You Must Meet the Millers

With the rise of the internet and ease of online shopping it can feel like retailers and manufacturers are losing interest in the salon world. But there’s still one thing that these industrial e-commerce businesses simply can’t offer—and that’s the in-store shopping experience.

Salon owners Scott and Helen Miller of Scott Miller Salons aren’t afraid of the internet. They don’t even flinch when you mention any of the major e-commerce giants like Amazon because they know how to leverage that incredibly special in-person experience—something the Amazons of the world will simply never be able to replicate.

In fact, the Scott Miller Flagship Salon in Rochester, New York is one of the most impressive modern brick and mortar retailers across all industries.
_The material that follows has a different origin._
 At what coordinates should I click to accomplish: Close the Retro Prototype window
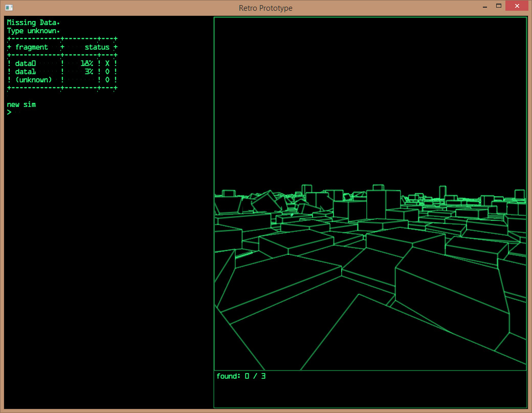[x=517, y=7]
Their salon spa is spread across 15,000 square feet with an entire section dedicated to retail alone. Their fully-stocked retail store features some big-name brands including Bobbi Brown, NARS, L’Oreal, and MAC. For many of these brands, Scott Miller is the first and only salon retailer selling their products.

Scott and Helen are here to walk you through their incredible business model and hopefully encourage you to get back on your retail game.
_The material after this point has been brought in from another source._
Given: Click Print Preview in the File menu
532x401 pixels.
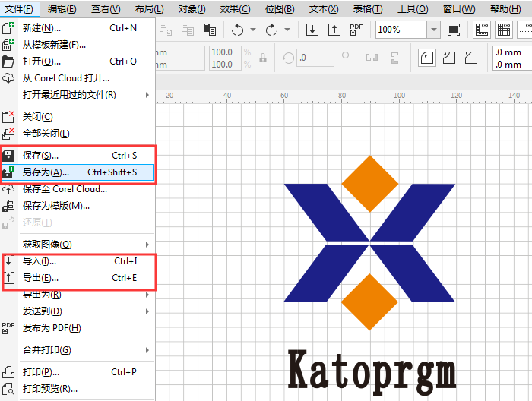Looking at the screenshot, I should pyautogui.click(x=50, y=389).
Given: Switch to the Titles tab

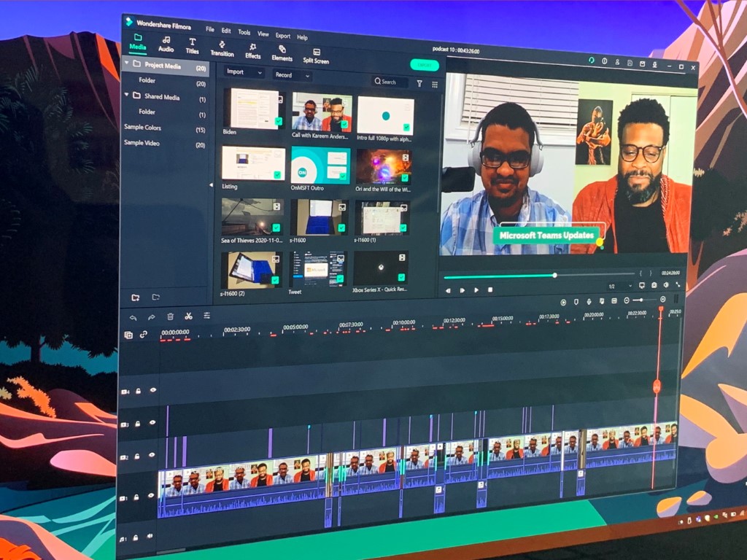Looking at the screenshot, I should click(192, 46).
Let’s Go Back to the Beginning

Scott and Helen were destined to be together from the beginning. Two of Helen’s best friends moved to Florida where they met Scott and well, the rest is history!

Scott and Helen did the long-distance thing for about a year before he decided to move to Brooklyn. Scott had actually grown up in Rochester, and after working behind the chair in a couple of salons throughout New York City while Helen finished up her economics degree, the pair decided to get married and move back to Rochester to start a family.

A year later, the newlyweds decided it was time to open their own salon and thus, the Scott Miller brand was born.

So, Why the Major Focus on Retail?

Scott and Helen had been chasing major beauty brands since they first opened with the hopes of nailing down the big names like MAC and Estee Lauder. These brands weren’t being sold in the salon environment yet, and the Millers saw this as an opportunity to elevate their in-salon experience.

These reputable brands had such a palpable strength and power behind them and Scott and Helen really wanted to bring that same energy to their salons. Having this amazing retail experience was simply another point of difference for the Scott Miller salons.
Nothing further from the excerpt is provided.